When mandatory retirement was eliminated, I noted that this change might create some interesting HR issues for employers of older workers. In the past, employers were often in a position to tolerate declining performance, comfortable in the knowledge that the employment relationship had a fixed “end date.” As a result, they could allow the employee to work out their last few years and retire with dignity.
Unfortunately, the ban on mandatory retirement means that employers may find themselves with an older worker who is not performing up to par and who will continue to be employed indefinitely. At that point, unless the employer is willing to tolerate the declining performance, it will have to take action, perhaps including performance improvement plans and progressive discipline. In addition to the potential impact upon morale, as workers see a senior employee being coached or disciplined, your actions can also have legal and human rights implications. Simply put, if the decline in performance is related to the employee’s age, then any adverse consequences could, arguably, be based upon a prohibited ground and therefore a breach of the applicable human rights legislation.

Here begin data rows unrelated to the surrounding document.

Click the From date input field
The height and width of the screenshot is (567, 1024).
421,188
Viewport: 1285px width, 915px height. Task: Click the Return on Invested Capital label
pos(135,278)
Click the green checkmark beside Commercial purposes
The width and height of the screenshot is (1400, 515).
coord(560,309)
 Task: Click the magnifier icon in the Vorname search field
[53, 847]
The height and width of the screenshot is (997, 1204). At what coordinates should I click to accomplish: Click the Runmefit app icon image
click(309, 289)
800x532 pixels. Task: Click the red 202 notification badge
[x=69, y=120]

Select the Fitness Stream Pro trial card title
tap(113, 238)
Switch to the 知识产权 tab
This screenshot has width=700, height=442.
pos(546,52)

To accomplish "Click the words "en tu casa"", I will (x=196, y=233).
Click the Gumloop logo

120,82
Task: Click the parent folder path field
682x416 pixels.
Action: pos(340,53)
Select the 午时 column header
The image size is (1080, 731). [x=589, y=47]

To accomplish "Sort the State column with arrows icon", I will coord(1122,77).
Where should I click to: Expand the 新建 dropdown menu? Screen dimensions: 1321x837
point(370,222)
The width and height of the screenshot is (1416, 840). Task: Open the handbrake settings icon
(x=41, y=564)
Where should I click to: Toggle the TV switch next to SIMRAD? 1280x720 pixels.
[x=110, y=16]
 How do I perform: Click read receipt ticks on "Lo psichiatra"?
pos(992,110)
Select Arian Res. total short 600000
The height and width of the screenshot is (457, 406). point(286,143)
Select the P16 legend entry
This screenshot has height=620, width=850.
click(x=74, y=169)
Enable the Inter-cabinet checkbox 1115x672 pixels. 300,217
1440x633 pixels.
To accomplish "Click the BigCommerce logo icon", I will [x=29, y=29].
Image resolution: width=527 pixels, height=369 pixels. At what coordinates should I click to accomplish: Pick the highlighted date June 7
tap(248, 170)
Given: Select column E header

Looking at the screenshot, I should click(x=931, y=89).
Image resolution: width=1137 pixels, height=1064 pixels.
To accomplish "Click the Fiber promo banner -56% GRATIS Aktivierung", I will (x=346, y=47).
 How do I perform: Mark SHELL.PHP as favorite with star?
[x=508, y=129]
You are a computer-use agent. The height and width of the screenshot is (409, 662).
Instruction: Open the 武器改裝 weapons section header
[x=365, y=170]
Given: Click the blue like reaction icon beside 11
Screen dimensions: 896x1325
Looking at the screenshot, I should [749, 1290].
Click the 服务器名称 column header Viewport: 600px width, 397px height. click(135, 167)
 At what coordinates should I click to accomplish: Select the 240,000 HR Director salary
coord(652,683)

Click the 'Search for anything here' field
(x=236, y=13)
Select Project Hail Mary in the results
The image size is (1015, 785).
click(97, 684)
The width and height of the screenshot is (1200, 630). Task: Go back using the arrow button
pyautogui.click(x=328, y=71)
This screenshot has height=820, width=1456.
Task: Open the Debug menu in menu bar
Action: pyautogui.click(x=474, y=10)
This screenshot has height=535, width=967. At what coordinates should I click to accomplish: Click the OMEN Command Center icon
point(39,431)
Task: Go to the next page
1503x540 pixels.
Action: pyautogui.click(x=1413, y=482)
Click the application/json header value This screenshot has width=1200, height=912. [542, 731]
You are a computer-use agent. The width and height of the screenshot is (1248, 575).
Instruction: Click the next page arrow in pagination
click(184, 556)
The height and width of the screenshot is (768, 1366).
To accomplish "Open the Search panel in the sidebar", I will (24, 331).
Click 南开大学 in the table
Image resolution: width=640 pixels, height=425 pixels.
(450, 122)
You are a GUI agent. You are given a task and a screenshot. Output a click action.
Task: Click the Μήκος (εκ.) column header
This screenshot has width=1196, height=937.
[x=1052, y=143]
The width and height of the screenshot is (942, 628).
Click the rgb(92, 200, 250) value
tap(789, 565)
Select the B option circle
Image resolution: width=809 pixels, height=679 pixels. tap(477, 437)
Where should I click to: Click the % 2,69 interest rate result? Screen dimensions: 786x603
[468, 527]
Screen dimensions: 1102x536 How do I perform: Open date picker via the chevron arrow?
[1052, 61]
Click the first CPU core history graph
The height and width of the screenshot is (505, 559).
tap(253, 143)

This issue was recently considered by the New Brunswick Court of Queen’s Bench in the case of Malik v. New Brunswick Human Rights Commission and Brunswick News Inc. In that case, the employee turned 65 after 34 years of service. There was a collective agreement in place that provided as follows:
The employer may discharge [an employee] … if an employee who has attained normal retirement age, fails to meet the performance standards expected for his position, such determination and assessment to be at the discretion of the employer, then the employer has the right to release that employee from employment.
The employer took the position that the employee had failed to meet the applicable performance standards for his position. Unfortunately, the evidence disclosed that there were no performance issues on his record aside from some relatively minor warnings.
Interestingly, when the employee’s dismissal was challenged before the Human Rights Commission, the commission dismissed the complaint on the basis that the collective agreement allowed for such a termination. The commission found that there were ongoing performance issues and attitude problems, and that the employer had warned the employee about termination if those problems continued. As a result, the commission did not find the dismissal to be a contravention of the legislation.
The matter was appealed, and the Court found that the commission’s decision was unreasonable.
The Court specifically found that the clause in question was prima facie discriminatory on the basis of age, and the question of whether there was a bona fide occupational requirement had not even been considered. As a result, the matter was sent back to the commission for additional consideration.
We will have to await the commission’s decision, as well as other claims arising out of this type of scenario, which is likely to become more common with the demise of mandatory retirement.